Nike has reported a double-digit sales decline for the last fiscal year, with management expecting improvements this year thanks to its ongoing growth strategy and easing headwinds.
The company’s revenues for the year ended May 31 fell 10 per cent to US$46.3 billion (down 9 per cent on constant currency).
The Nike brand saw a 9 per cent sales decline to US$44.7 billion, driven by declines across all markets. Sales at Converse slid 19 per cent to $1.7 billion
On the bottom line, net income contracted 44 per cent to US$3.2 billion.
“While our financial results are in-line with our expectations, they are not where we want them to be,” said president and CEO Elliott Hill.
“Moving forward, we expect our business to improve as a result of the progress we’re making through our Win Now actions.”
Hill added that the company is “turning a new page” in the new fiscal year, with a focus on driving distinction within key sports, building a complete product portfolio, enhancing product storytelling, and growing the entire marketplace.
For the fourth quarter, sales were down 12 per cent to US$11.1 billion and net income plunged 86 per cent to $200 million.
“The fourth quarter reflected the largest financial impact from our Win Now actions, and we expect the headwinds to moderate from here,” added CFO Matthew Friend.
Reduce reliance on China production
Nike plans to cut its reliance on production in China for the US market to mitigate the impact from US tariffs on imports, Reuters reported, citing the company management during a post-earnings call.

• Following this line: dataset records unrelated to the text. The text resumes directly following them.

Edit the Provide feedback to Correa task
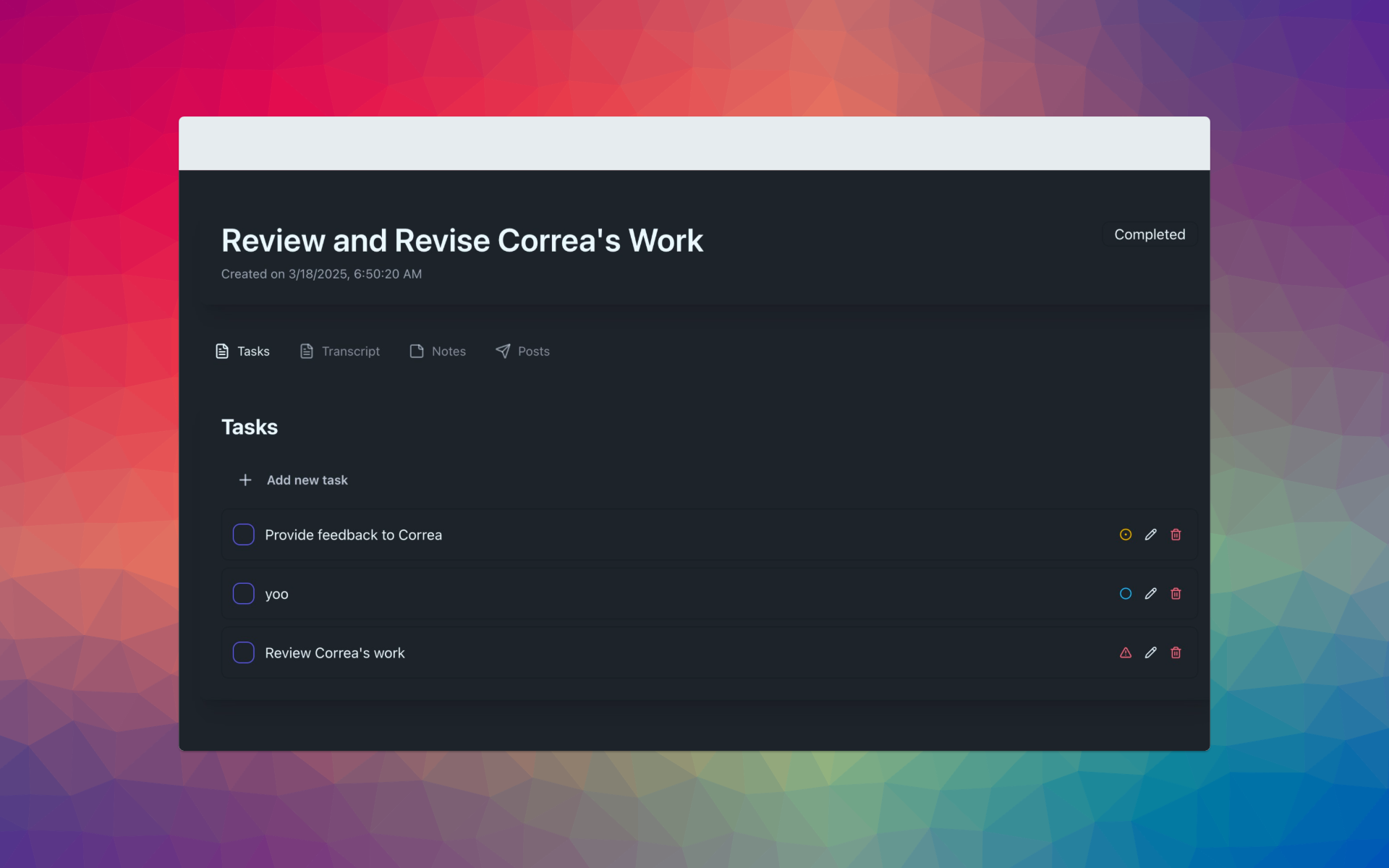 coord(1150,535)
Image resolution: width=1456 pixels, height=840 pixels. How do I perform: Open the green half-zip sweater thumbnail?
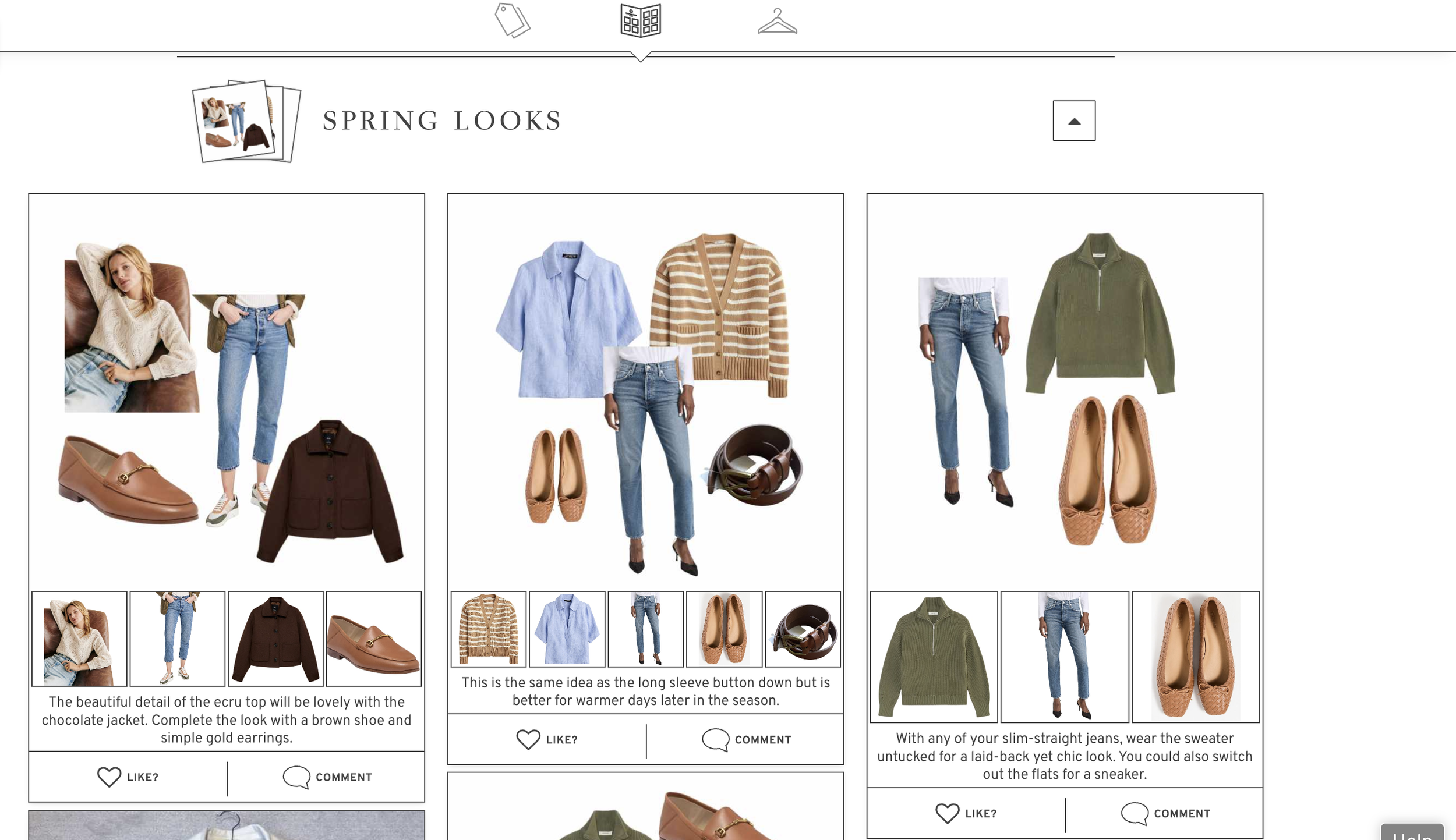933,657
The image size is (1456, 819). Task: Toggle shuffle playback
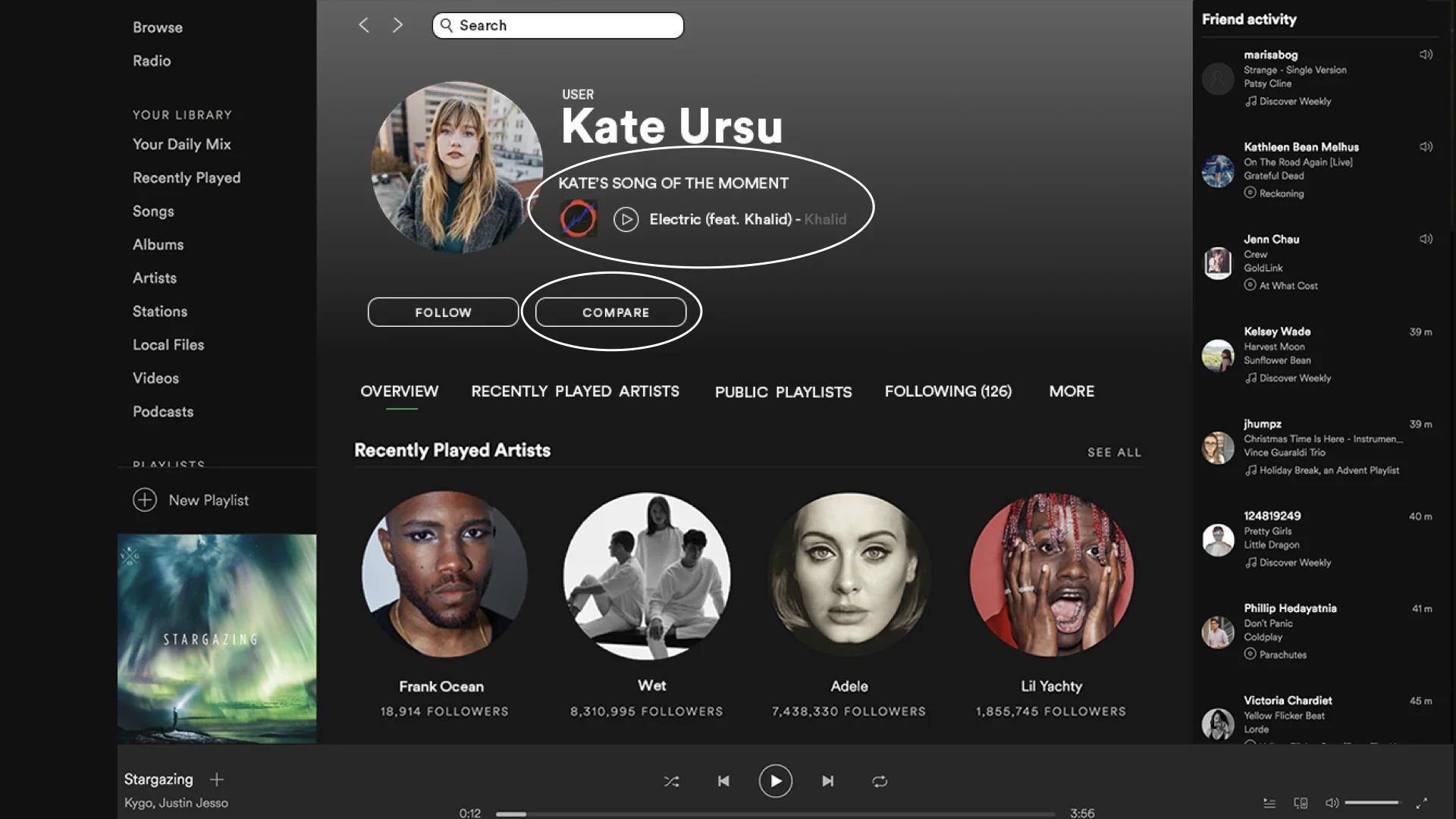671,781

China currently accounts for about 16 per cent of the shoes Nike imports into the US, and the company aims to cut the figure to a “high single-digit percentage range” by the end of next May as it reallocates China production to other countries.
“We will optimise our sourcing mix and allocate production differently across countries to mitigate the new cost headwind into the US,” said CFO Matthew Friend.
The company will “evaluate” corporate cost reductions to deal with the tariff impact, he added.
The news sent Nike’s shares up 11 per cent in extended trading on Thursday.
The sports giant forecasts its first-quarter revenue to fall in the mid-single digits, slightly better than analysts’ expectations of a 7.3 per cent drop.